▸ Data for the task

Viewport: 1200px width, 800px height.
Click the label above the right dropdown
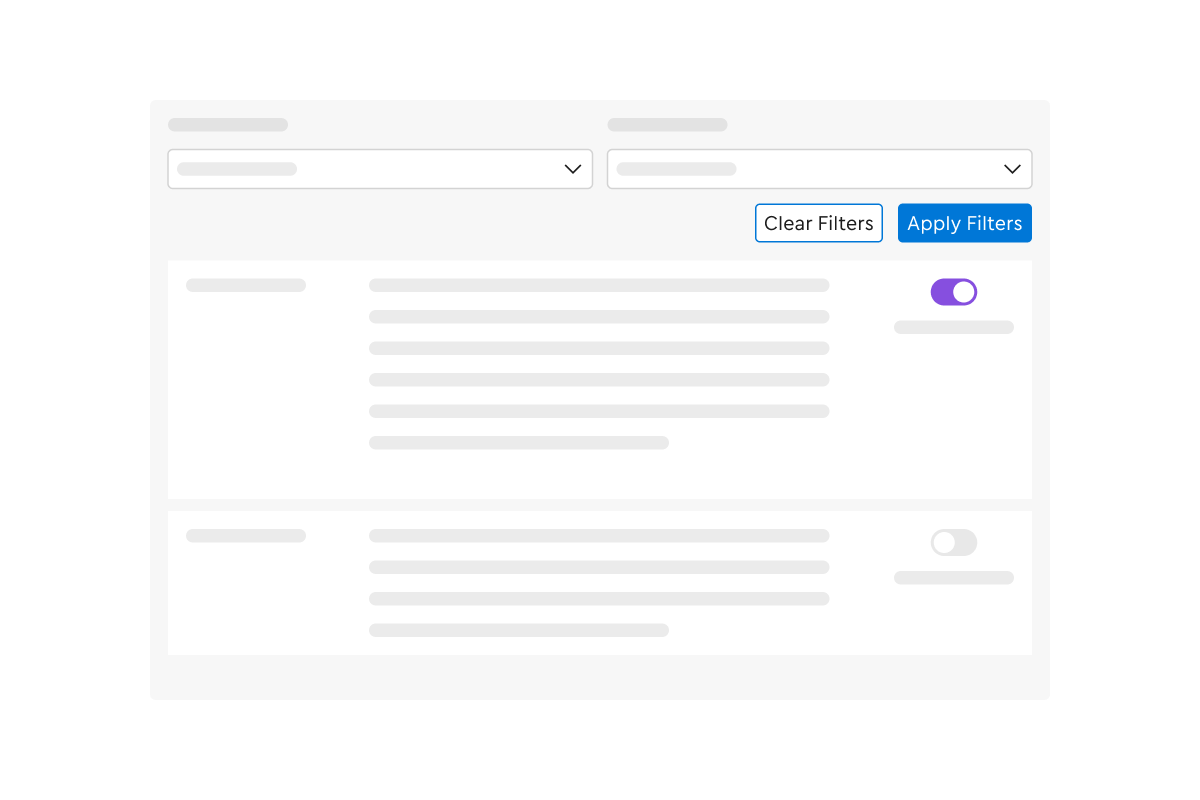pyautogui.click(x=668, y=125)
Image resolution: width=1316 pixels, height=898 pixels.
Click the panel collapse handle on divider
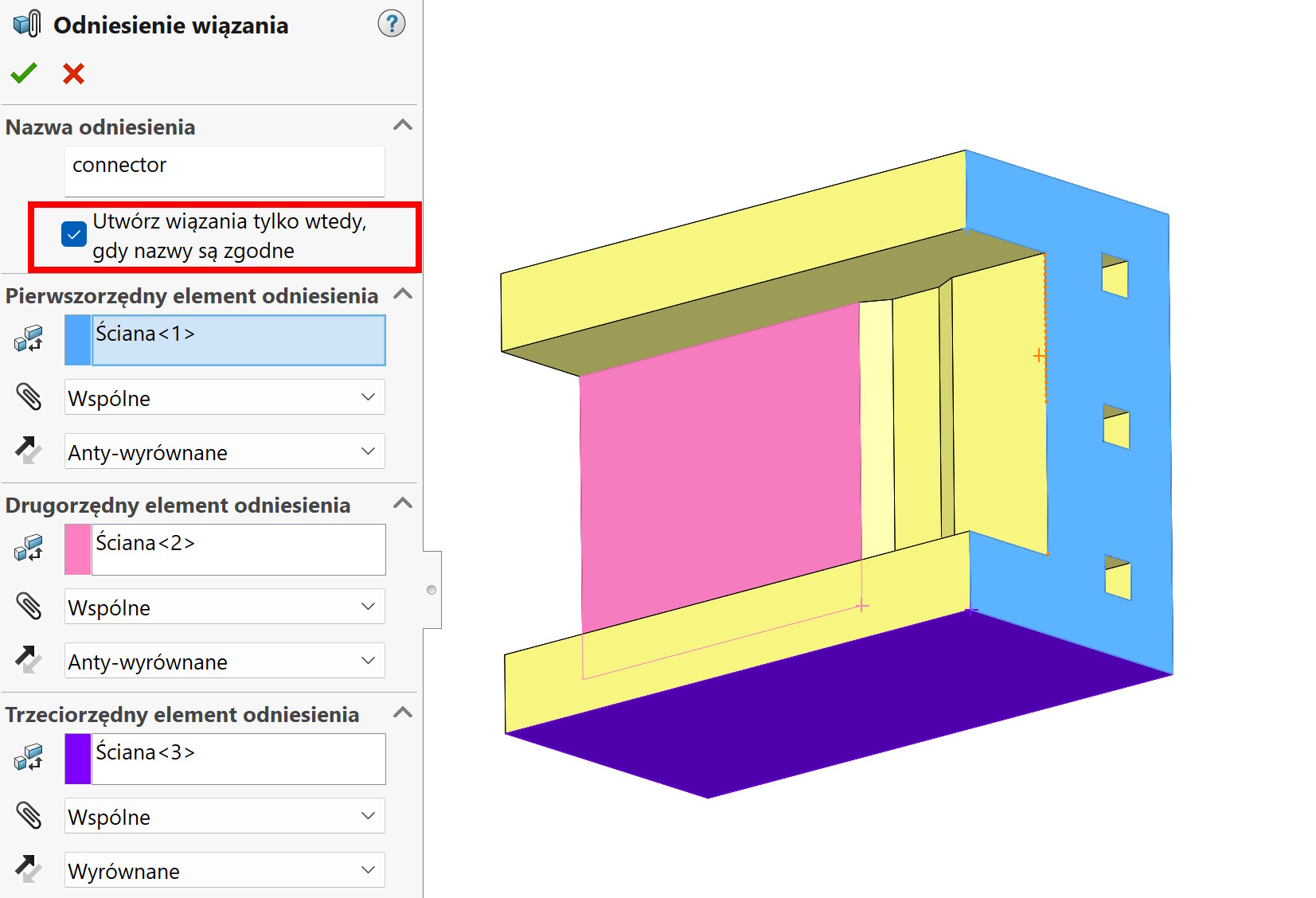pyautogui.click(x=432, y=590)
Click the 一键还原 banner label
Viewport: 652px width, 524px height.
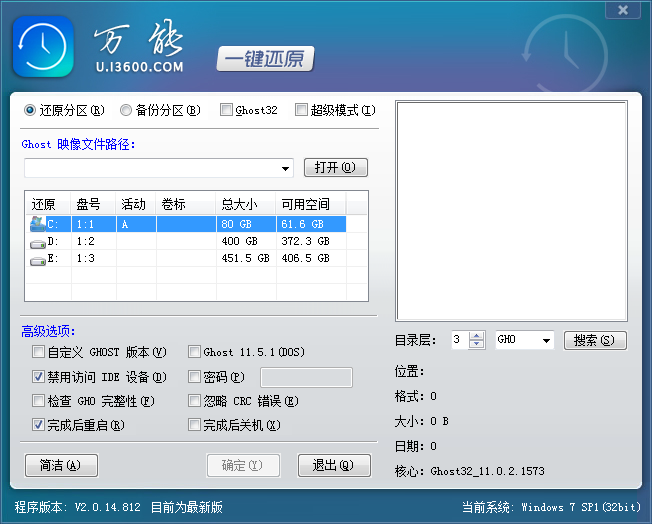pyautogui.click(x=265, y=58)
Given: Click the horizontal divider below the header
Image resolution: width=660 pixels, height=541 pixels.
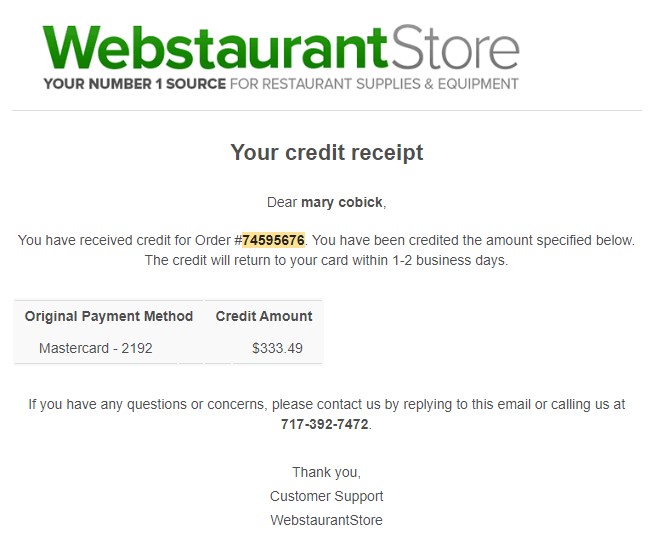Looking at the screenshot, I should [x=327, y=111].
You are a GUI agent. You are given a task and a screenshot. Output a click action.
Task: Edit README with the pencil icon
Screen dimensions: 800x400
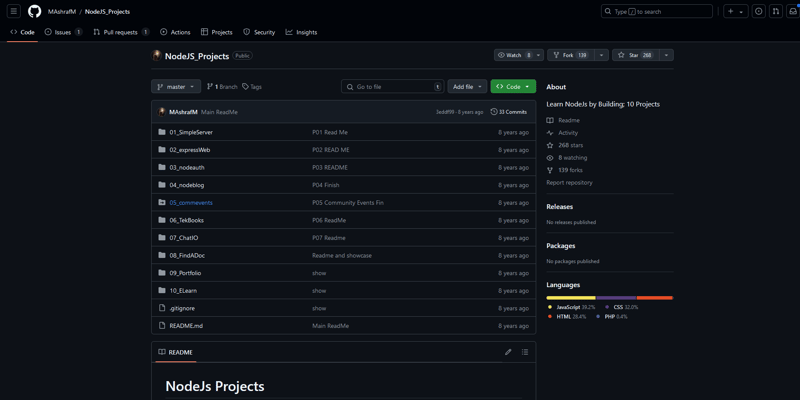(x=508, y=352)
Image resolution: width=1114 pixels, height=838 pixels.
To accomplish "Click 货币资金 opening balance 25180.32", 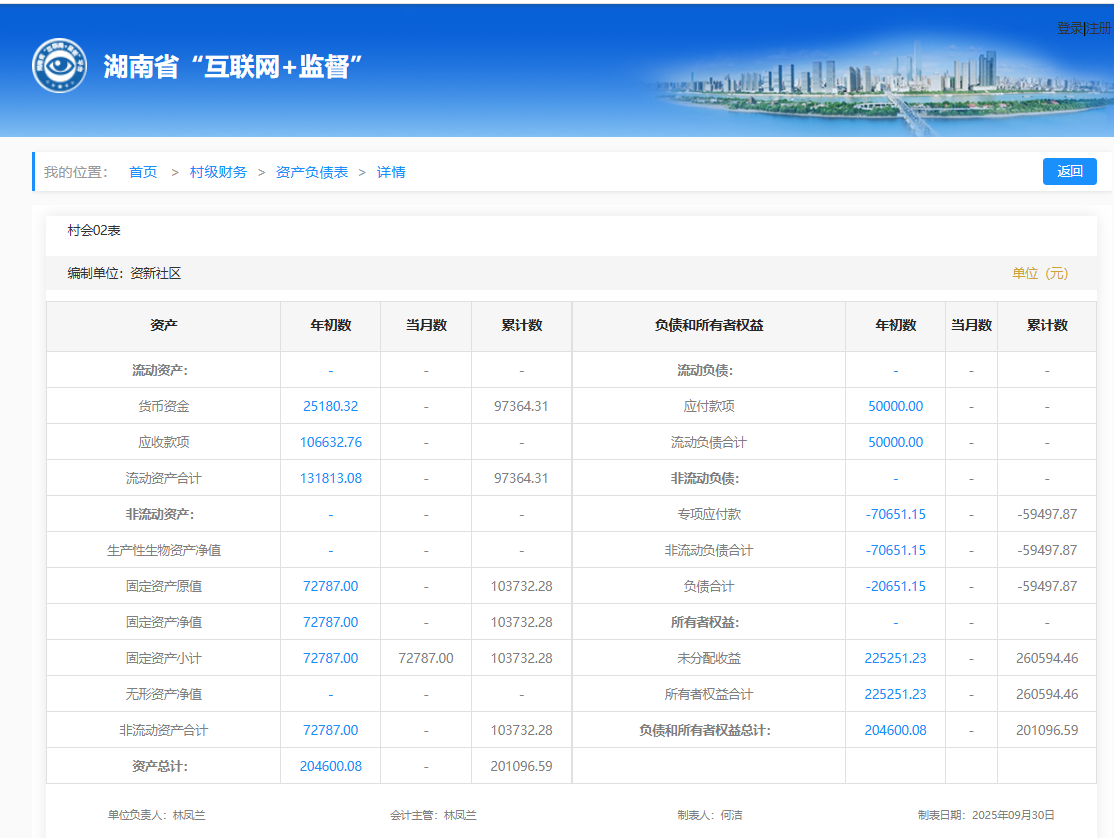I will [x=330, y=407].
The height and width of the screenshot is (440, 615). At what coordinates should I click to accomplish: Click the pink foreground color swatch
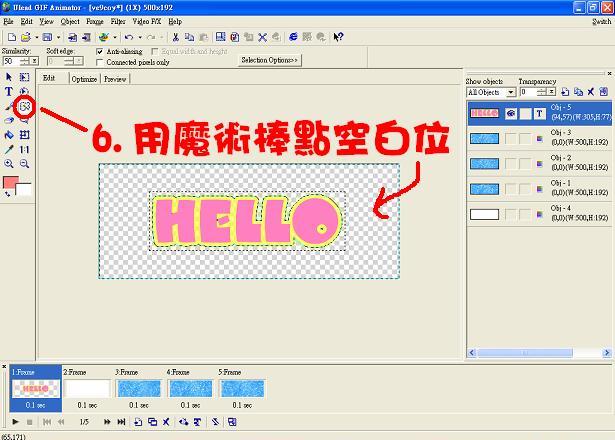[x=11, y=184]
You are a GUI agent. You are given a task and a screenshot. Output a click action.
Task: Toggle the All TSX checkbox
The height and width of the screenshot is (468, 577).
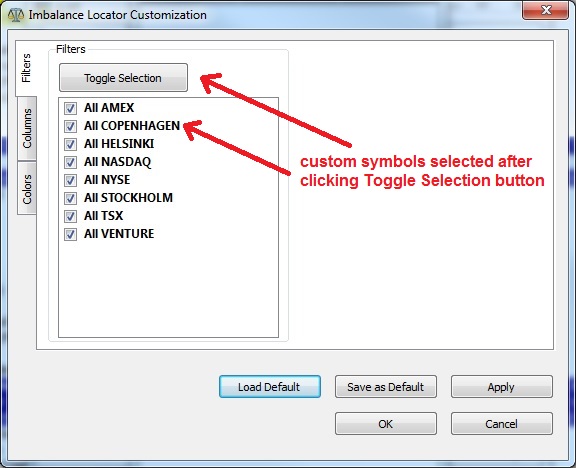coord(70,216)
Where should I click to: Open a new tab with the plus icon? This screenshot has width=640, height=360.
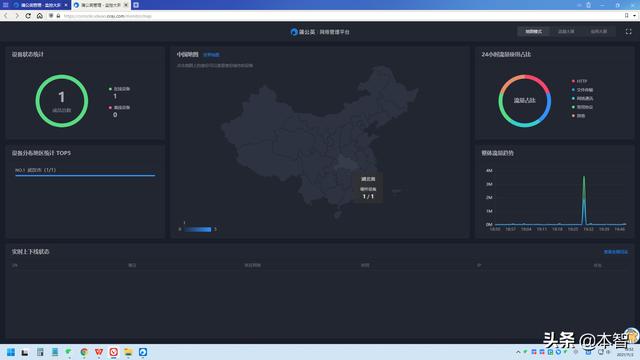click(136, 5)
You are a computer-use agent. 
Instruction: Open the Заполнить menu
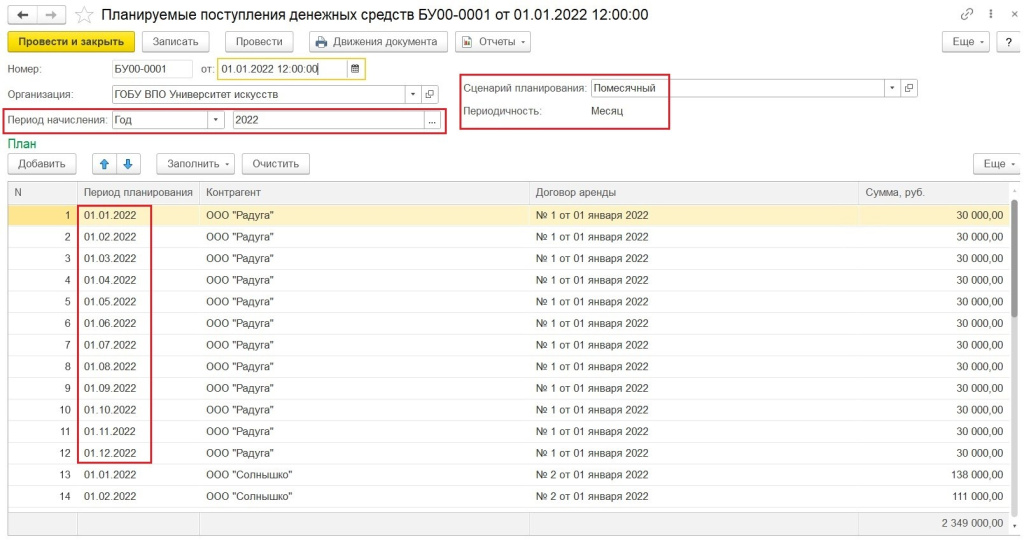click(x=199, y=163)
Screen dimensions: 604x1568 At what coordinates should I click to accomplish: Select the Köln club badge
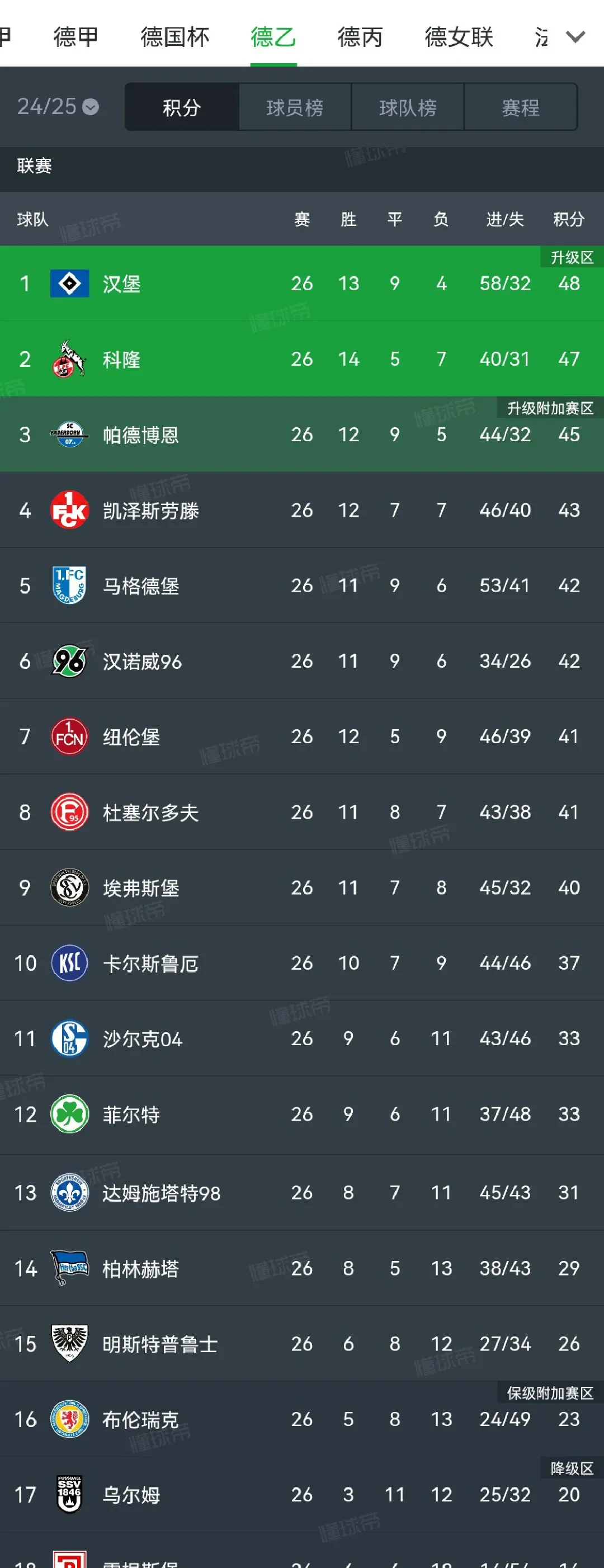pos(69,359)
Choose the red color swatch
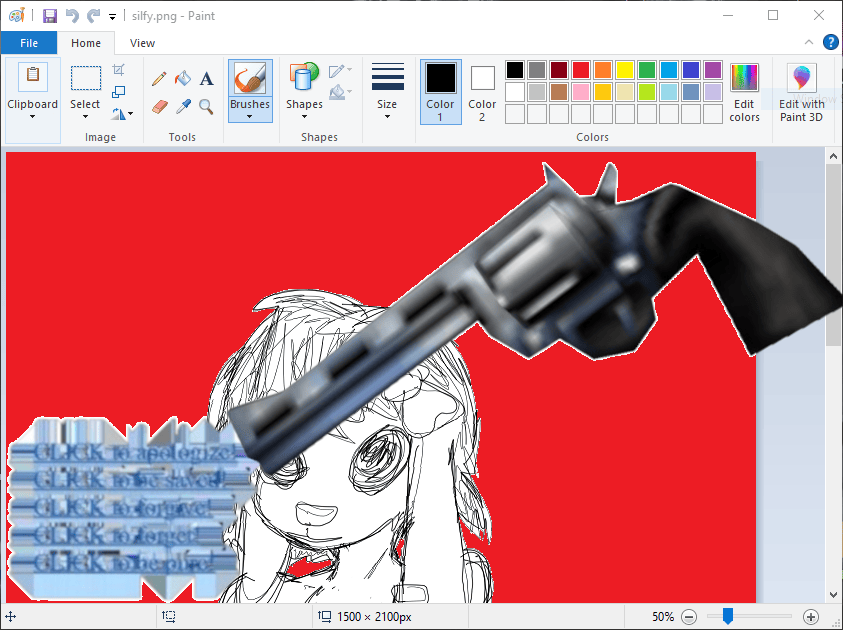This screenshot has height=630, width=843. [580, 70]
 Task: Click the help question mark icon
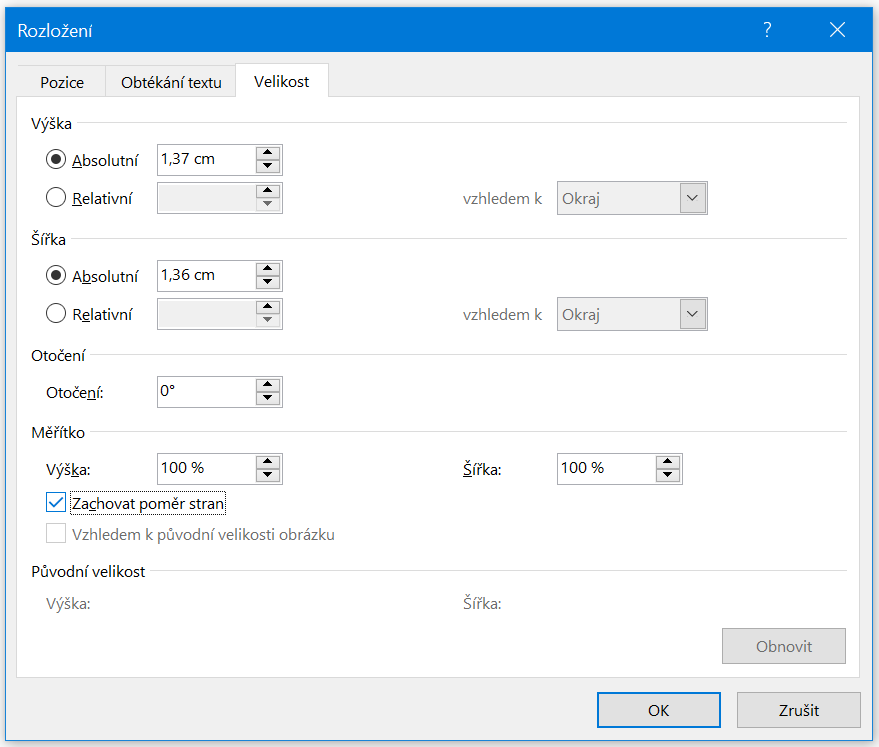tap(767, 30)
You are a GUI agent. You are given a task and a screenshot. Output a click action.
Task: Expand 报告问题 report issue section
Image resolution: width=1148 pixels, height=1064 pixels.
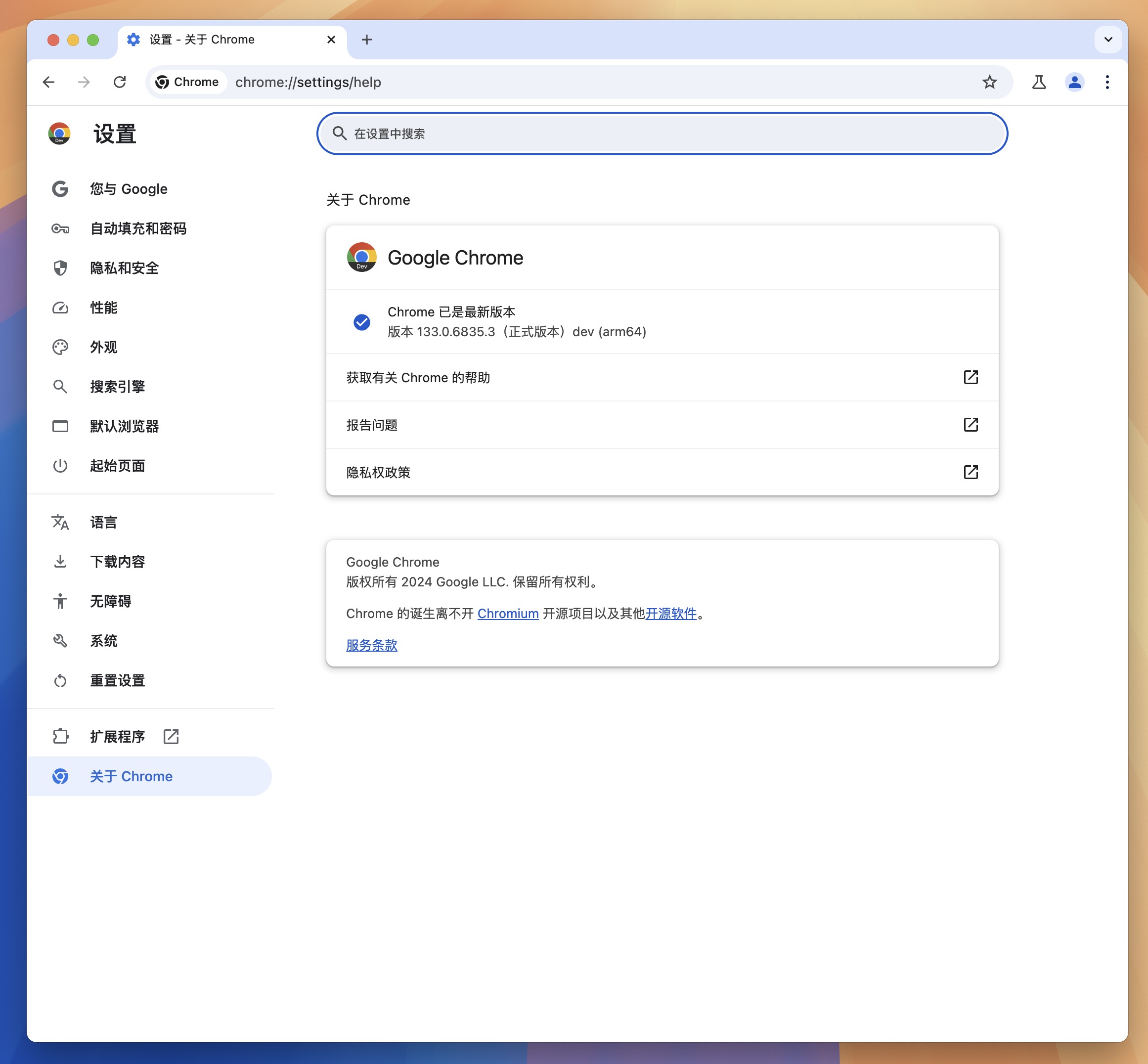pyautogui.click(x=661, y=425)
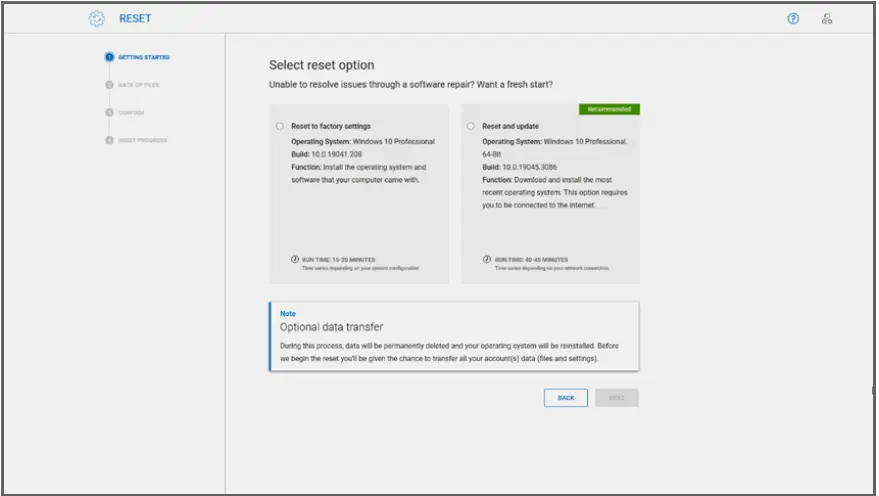Image resolution: width=879 pixels, height=496 pixels.
Task: Click the Back Up Files step circle
Action: (x=109, y=85)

▸ What is expected
Pictures stay out of this copy. Retype exactly the lines from the one with "Instruction: Open the Заполнить menu" through the last line of the data, both ends included, and nothing more.

▸ Solution
Instruction: Open the Заполнить menu
click(x=199, y=163)
Screen dimensions: 604x1568 At what coordinates should I click to accomplish: Select the Köln club badge
pos(69,359)
Choose the red color swatch
This screenshot has height=630, width=843. [580, 70]
 Task: Click the help question mark icon
tap(767, 30)
You are a GUI agent. You are given a task and a screenshot. Output a click action.
Task: Expand 报告问题 report issue section
Image resolution: width=1148 pixels, height=1064 pixels.
pyautogui.click(x=661, y=425)
Image resolution: width=879 pixels, height=496 pixels.
Task: Click the Back Up Files step circle
Action: (x=109, y=85)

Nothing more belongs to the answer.